On July 7, 1999, the Securities and Exchange Commission ("Commission") instituted public administrative and cease-and-desist proceedings, pursuant to Section 8A of the Securities Act of 1933 ("Securities Act") and Sections 15(b)(4), 15(b)(6) and 21C of the Securities Exchange Act of 1934 ("Exchange Act").

II.

Respondent John T. Diasabeyagunawardena ("a.k.a. John Abbey") has submitted an Offer of Settlement ("Offer") that the Commission has determined to accept. Solely for the purpose of these proceedings and any other proceedings brought by or on behalf of the Commission, or to which the Commission is a party, and without admitting or denying the Commission's findings contained herein, except as to the jurisdiction of the Commission over him and over the subject matter of these proceeding, Abbey consents to the entry of this Order Making Findings, Ordering Respondent to Cease and Desist and Imposing Remedial Sanctions as to John T. Diasabeyagunawardena ("Order"), as set forth below.

III.

On the basis of this Order and Abbey's Offer, the Commission finds:1

  1. John Abbey, age 34, was a registered representative from December 1994 to October 1998 at A.S. Goldmen & Co.
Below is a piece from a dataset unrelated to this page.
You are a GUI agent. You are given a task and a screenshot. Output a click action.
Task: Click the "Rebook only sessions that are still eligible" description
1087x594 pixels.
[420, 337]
Inc. ("A.S. Goldmen"), a broker-dealer registered with the Commission. From December 1998 to July 1999, Abbey was a registered representative at Donald & Co., Securities Inc., a broker-dealer registered with the Commission. Abbey is not currently employed in the securities industry. Abbey is a resident of New Jersey.
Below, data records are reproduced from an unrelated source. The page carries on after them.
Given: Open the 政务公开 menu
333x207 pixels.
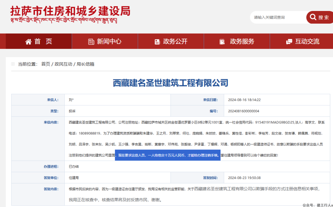Looking at the screenshot, I should [x=171, y=41].
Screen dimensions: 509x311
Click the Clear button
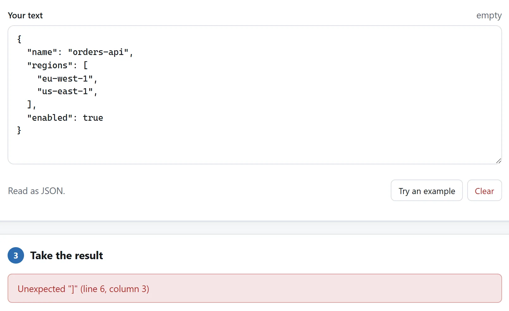tap(484, 190)
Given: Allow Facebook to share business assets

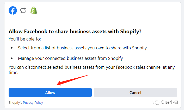Looking at the screenshot, I should tap(50, 92).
  2. On December 14, 2000, Abbey was criminally convicted of multiple counts of the state equivalents of the antifraud provisions of the federal securities laws upon the entry of his plea of guilty by the Supreme Court of the State of New York. On February 9, 2001, Abbey was sentenced to imprisonment of 4 months, and probation of 4 years and 8 months.

  3. During the period from at least July 1997 to at least June 1998, while a registered representative at A.S. Goldmen, Abbey knowingly or recklessly and willfully participated in a scheme to sell the stock of Millennium Sports Management, Inc. ("Millennium") through fraudulent and deceptive means. In connection with the offer, purchase or sale of Millennium stock to A.S. Goldmen retail clients, Abbey engaged in certain fraudulent activities, including, but not limited to the following: (1) making untrue statements of material facts or omitting to state material facts necessary in order to make the statements made, in light of the circumstances under which they were made, not misleading, and failing to disclose material adverse information; (2) making unfounded predictions about the future price of Millennium securities and misrepresenting or omitting to state the basis of recommendations to purchase Millennium securities; (3) engaging in and/or enforcing a no net-selling practice whereby Abbey (acting on his own or at the direction or others) refused to take client sell orders, delayed taking client sell orders, and/or failed to process or delayed processing client sell orders unless the client sell orders could be crossed with buy orders from other clients, without disclosing the fact of this practice to his clients; (4) placing unauthorized trades in Millennium securities in client accounts; and (5) engaging in other acts, practices or courses of business which operated as a fraud or deceit upon his customers, including but not limited to: (a) aggressive and high pressured selling tactics; and (b) representing to clients that his buy recommendations for Millennium rested in part upon unspecified confidential, inside information.

IV.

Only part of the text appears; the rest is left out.